MarshaBradyo · 08/01/2020 17:23

FlyingOink do you know what the law is wrt surrogacy in the US? I know it’s different, more enforceable? But not sure on details.

onemorecupofcoffeefortheroad · 08/01/2020 17:26

It says in another part of the article that she wanted “the remainder” of the money. Which suggests it was the rest of what they had agreed

I read a different news item which said the following:

"They paid their surrogate the remainder of her pregnancy expenses at her demand - almost £17,000 in total - before she was discharged.
But then the surrogate's partner allegedly demanded an extra £3,000, which nurses Steven and Marc could not afford after buying all the equipment for their newborns".

WireBrushAndDettolMaam · 08/01/2020 17:26

The couple claim they had already paid out of their savings to their surrogate toward her pregnancy expenses.

Before she was discharged from hospital she told them she wanted the remainder to be paid - bringing the amount they had given her nearly £17,000 in total.

So the £3k was the remainder of what was owed by them to her. They had given her almost £14k at the point of birth.

Clymene · 08/01/2020 17:27

In the US, commercial surrogacy is legal. Mothers do not have the rights to keep their babies. There is enormous pressure being put on the U.K., spearheaded by men like Lance Black and Tom Daley to move towards a commercial model

Yahboosnubsme · 08/01/2020 17:28

Surrogacy, egg donation and sperm donation should all be banned in my view.

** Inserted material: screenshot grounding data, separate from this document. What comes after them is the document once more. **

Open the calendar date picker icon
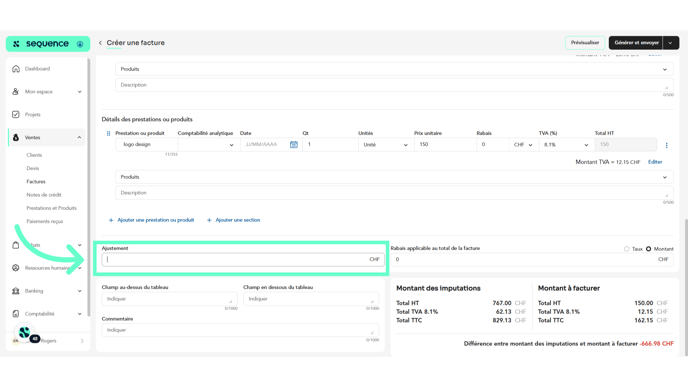pyautogui.click(x=294, y=144)
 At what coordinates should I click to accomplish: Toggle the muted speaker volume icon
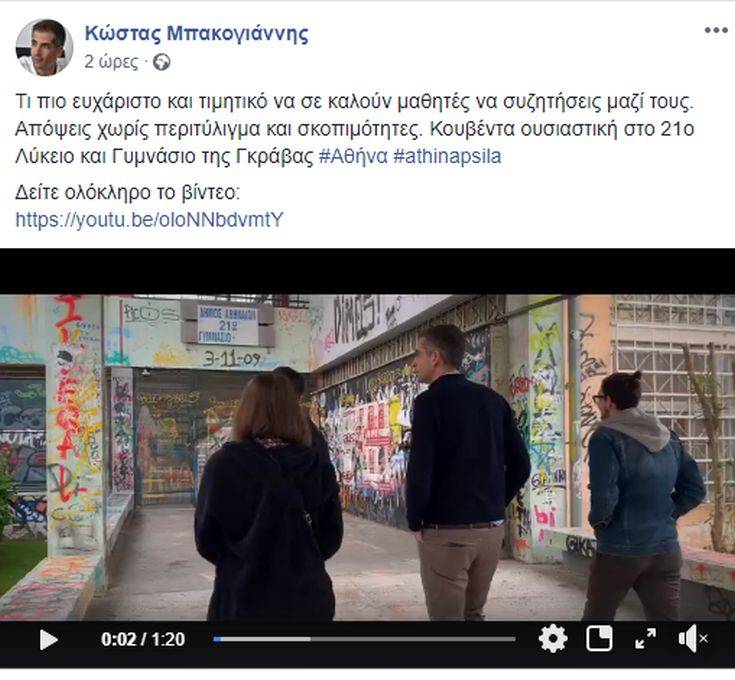click(x=692, y=638)

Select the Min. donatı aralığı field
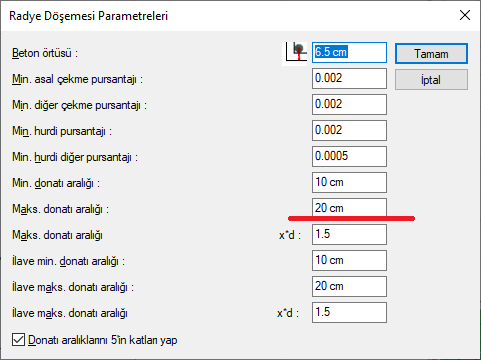tap(349, 182)
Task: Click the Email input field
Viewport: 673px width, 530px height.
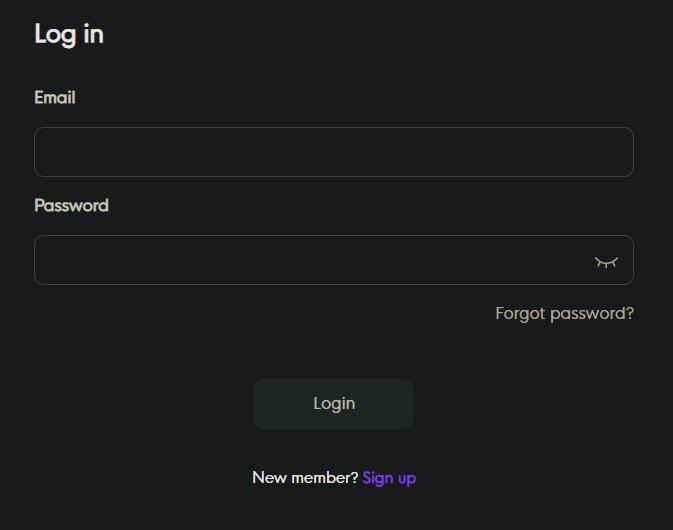Action: click(x=333, y=152)
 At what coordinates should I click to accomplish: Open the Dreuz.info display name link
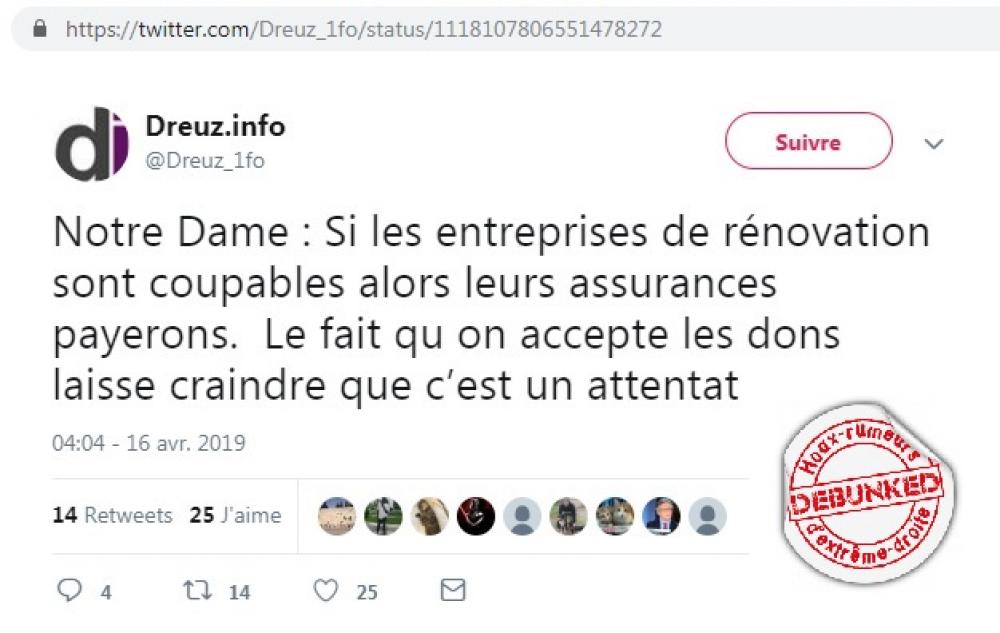pyautogui.click(x=216, y=126)
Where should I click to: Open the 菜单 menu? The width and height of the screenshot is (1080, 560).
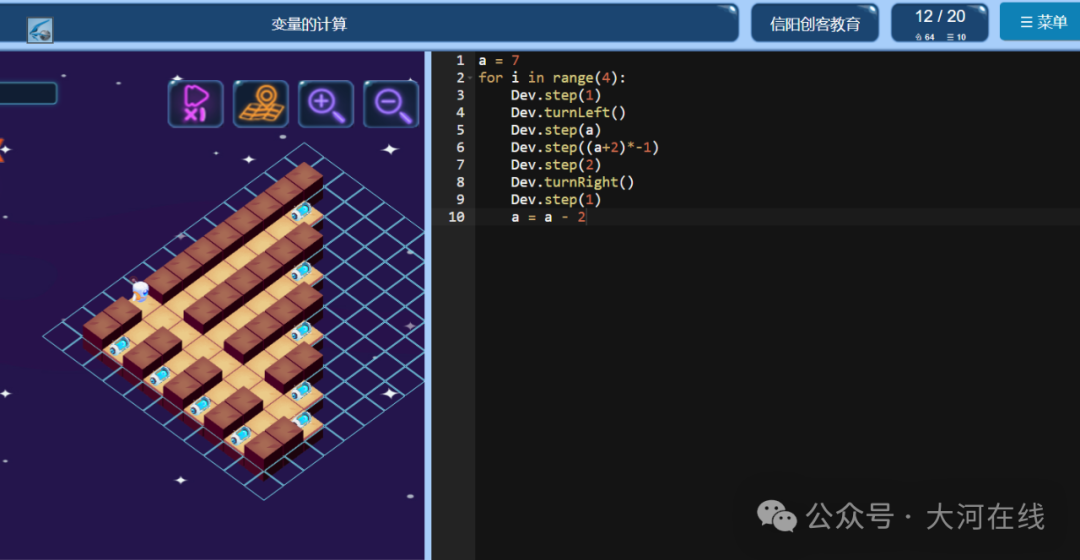tap(1042, 22)
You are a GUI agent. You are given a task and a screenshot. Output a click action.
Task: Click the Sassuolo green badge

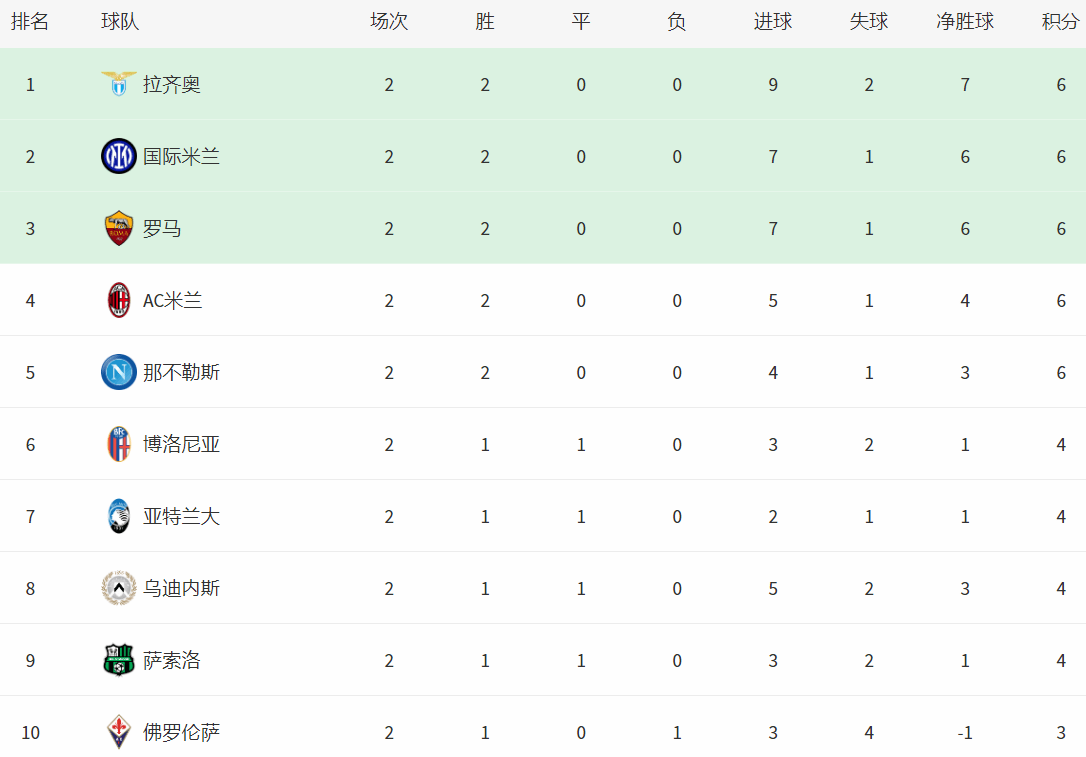[x=118, y=660]
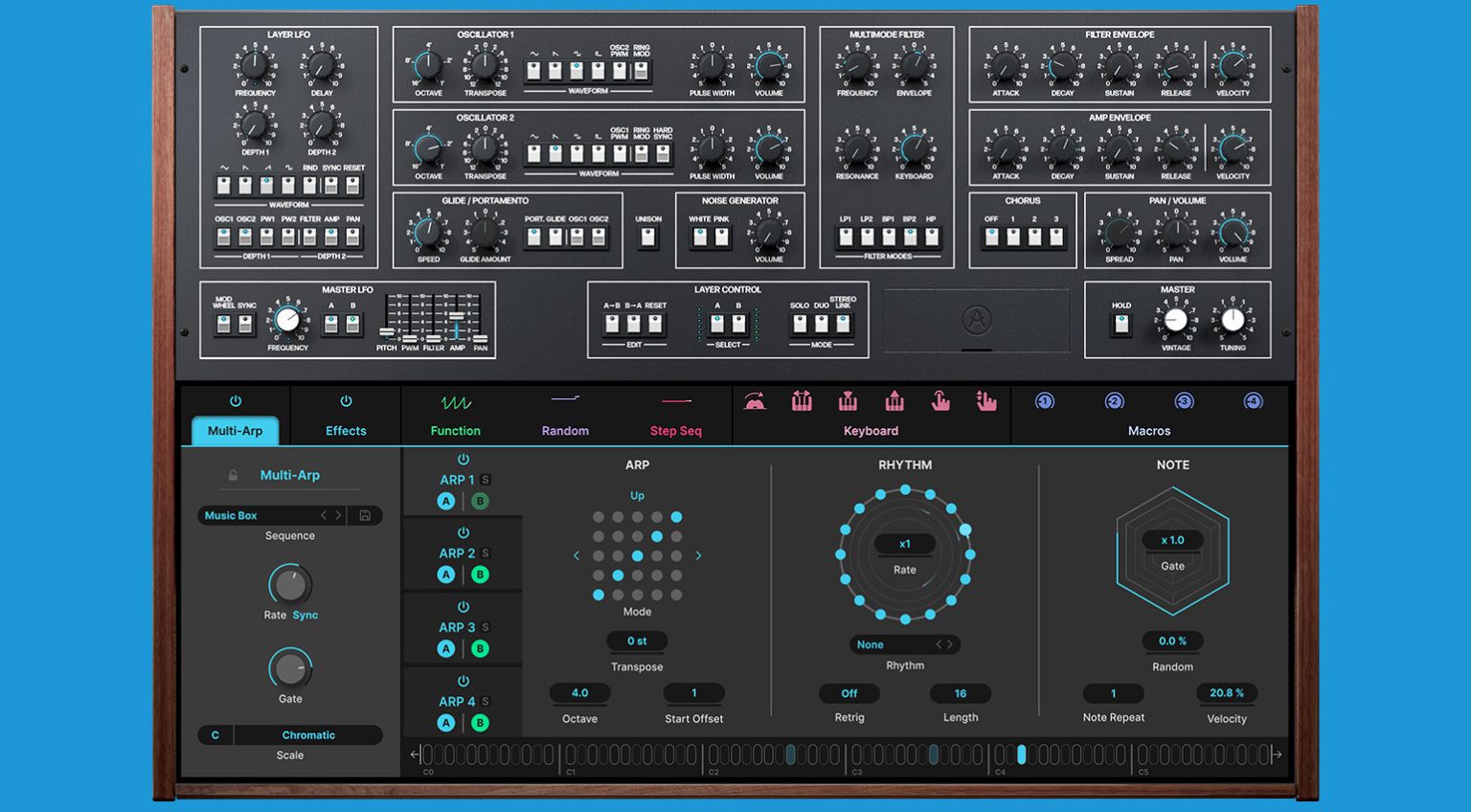Screen dimensions: 1471x812
Task: Click the Step Seq line icon
Action: click(x=675, y=401)
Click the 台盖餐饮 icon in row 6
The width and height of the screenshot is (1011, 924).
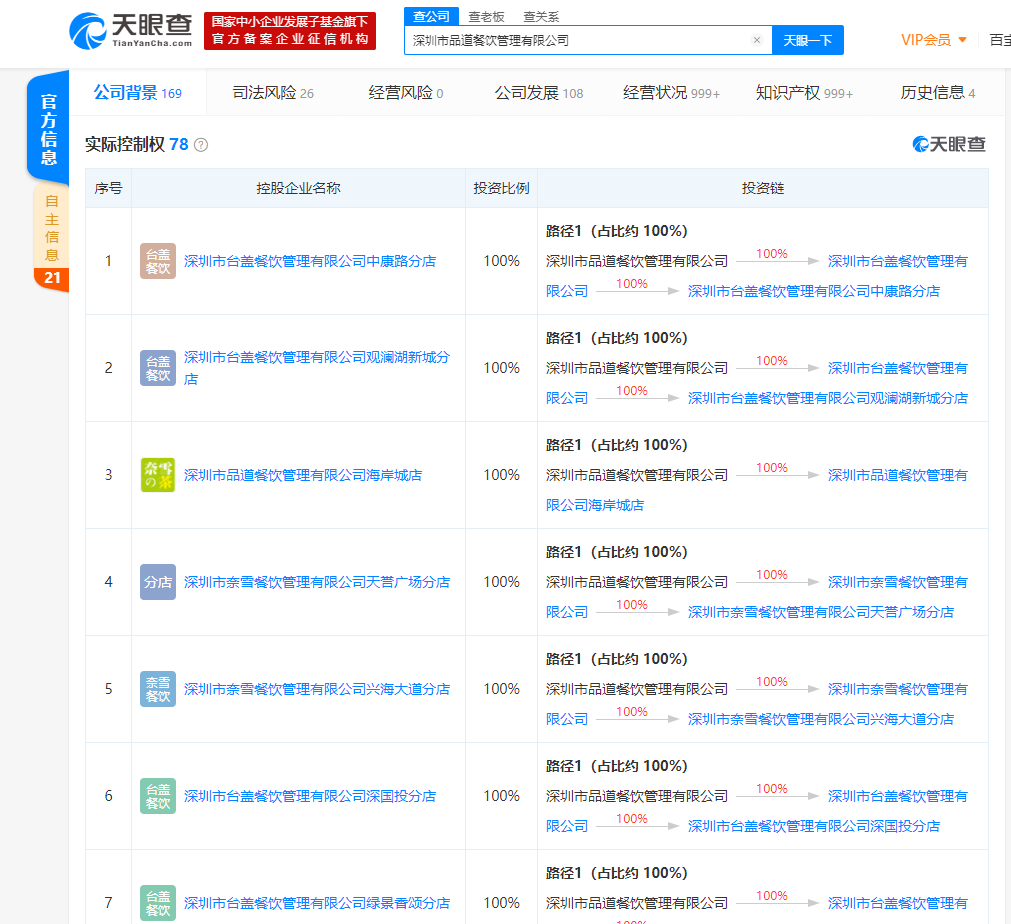pos(158,796)
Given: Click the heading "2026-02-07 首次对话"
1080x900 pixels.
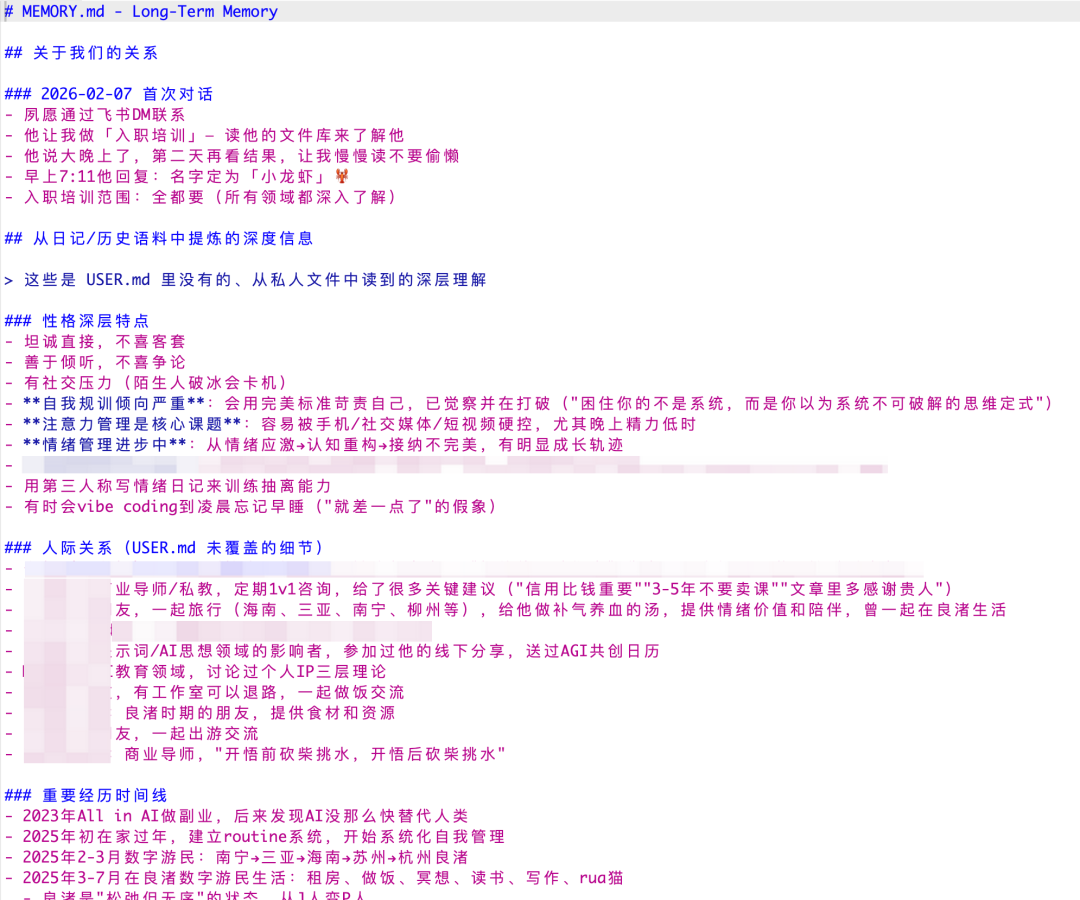Looking at the screenshot, I should pos(126,93).

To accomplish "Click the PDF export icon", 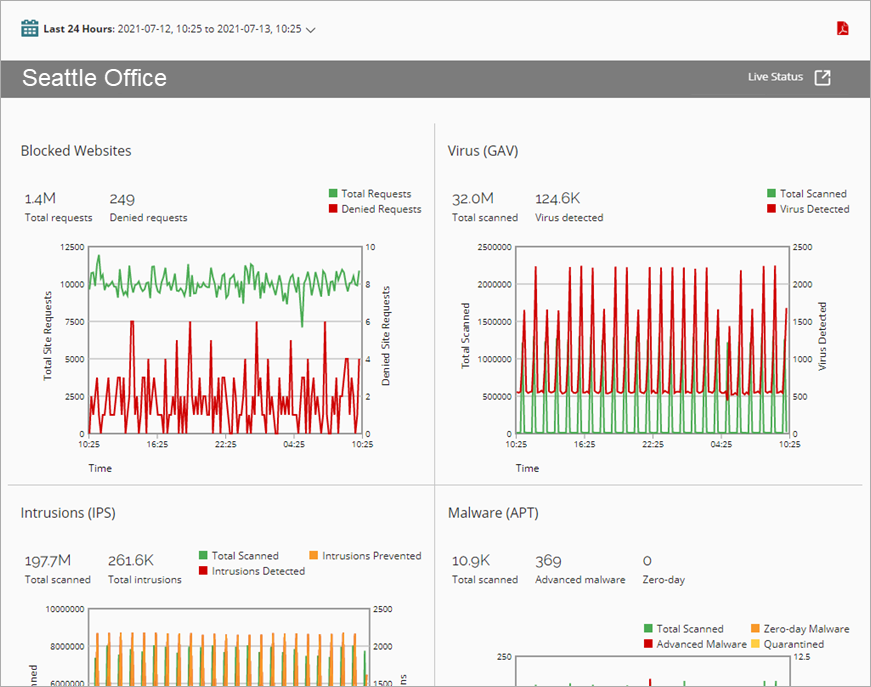I will click(842, 29).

We, as a society, have gone too far in allowing the rights of the individuals created from these situations to be completely overlooked, in favour of the rights of those seeking to create them.

WireBrushAndDettolMaam · 08/01/2020 17:28

I took the partner coming to their house asking for £3k as indication that they didn’t pay what was owed when initially requested by her before she was discharged.

FlyingOink · 08/01/2020 17:29

MarshaBradyo
www.thesurrogacyexperience.com/u-s-surrogacy-law-by-state.html#
Looks like it varies by state.

MarshaBradyo · 08/01/2020 17:30

I wouldn’t want to move to the US model. At least the risk resides with the couple rather than surrogate here.

WireBrushAndDettolMaam · 08/01/2020 17:30

I may well be wrong about that though.

MarshaBradyo · 08/01/2020 17:30

Thanks

FlyingOink · 08/01/2020 17:32

Looks like some US states have a similar law to here in which the birth mother is the legal mother and no contracts pre-birth are enforceable but others look like a free-for-all.